Had there been more time, maybe things would be different, but they are what they are. The past is gone, as much as he’d like to be in it now. To ignore everything coming and drown himself in memory. The future is bleak, a few small bright lights in a sea of destruction, and he wonders how big of a difference his presence here actually makes.

He makes his way up the stairs, curls around the hallways until he finds the door to Mrs. Pearson’s apartment. It’s nestled in a corner, something he’d have trouble finding if he weren’t able to look at the multiple futures ahead of him. He knocks on the door, rocking back on his heels as he waits.

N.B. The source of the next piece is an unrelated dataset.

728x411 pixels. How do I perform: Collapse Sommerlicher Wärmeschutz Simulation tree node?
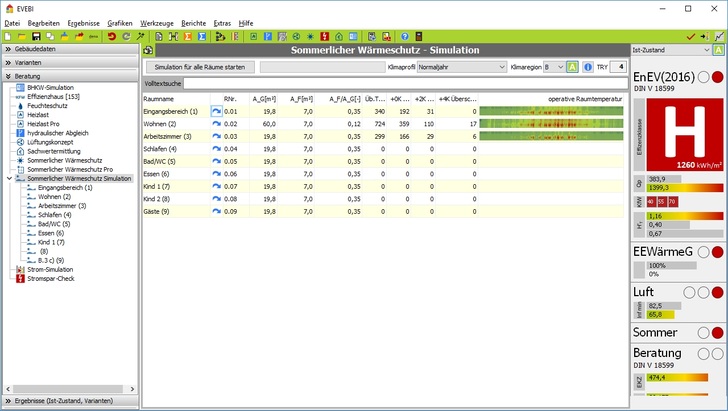pos(9,179)
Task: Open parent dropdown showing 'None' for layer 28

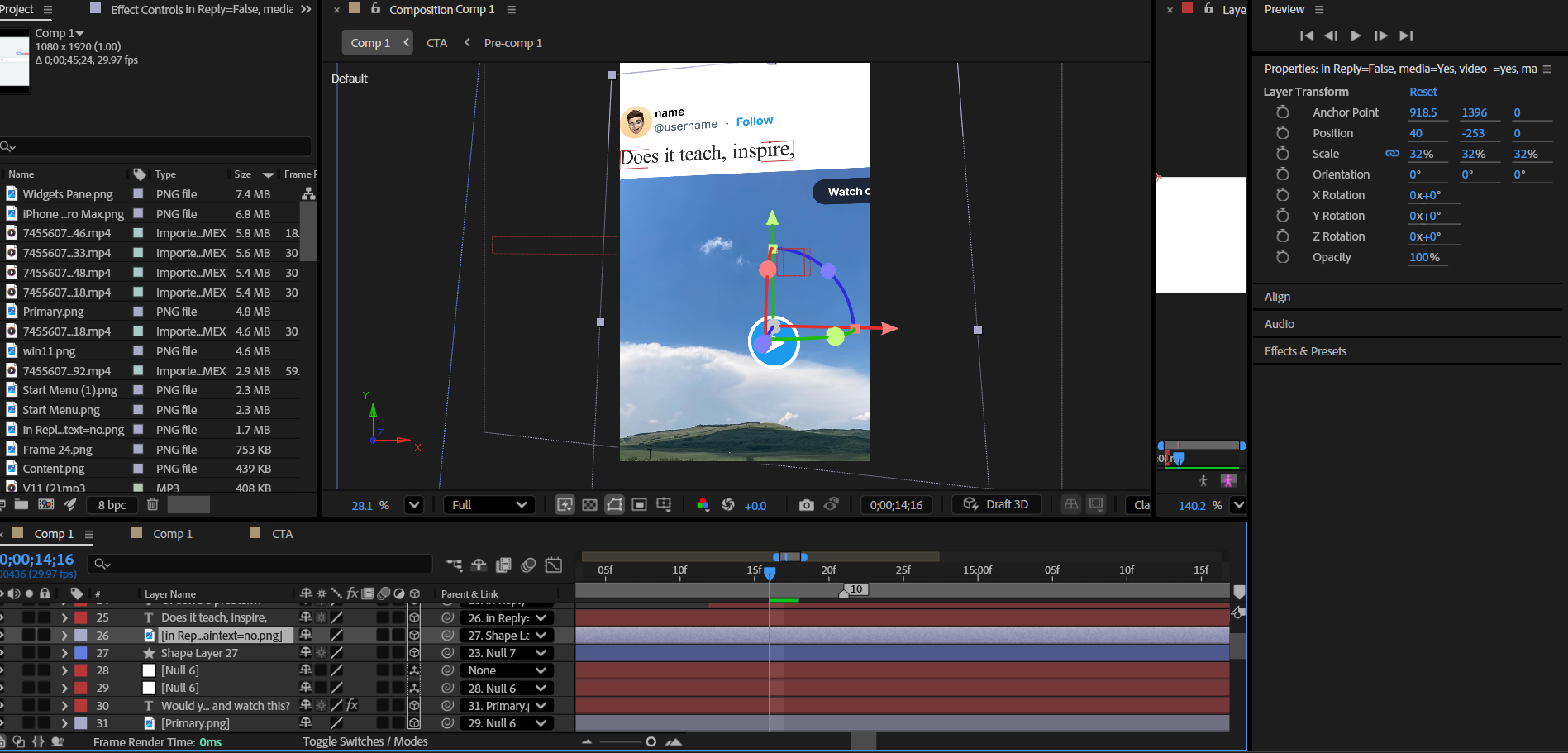Action: click(506, 670)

“One second!” calls from behind the door and he exhales, trying his best to loosen himself up for the impending conversation. There are many ways this could go, and really he’s more worried about what the reaction to the world ending will be than the one about him showing up late to the disaster party.

The door opens to Barclay, hair pulled back, sleeves rolled up. His face falls a bit when he sees Indrid and it feels a bit like a punch in the gut. He offers a tentative smile as greeting and Barclay sighs and steps back, allowing him entry to the apartment.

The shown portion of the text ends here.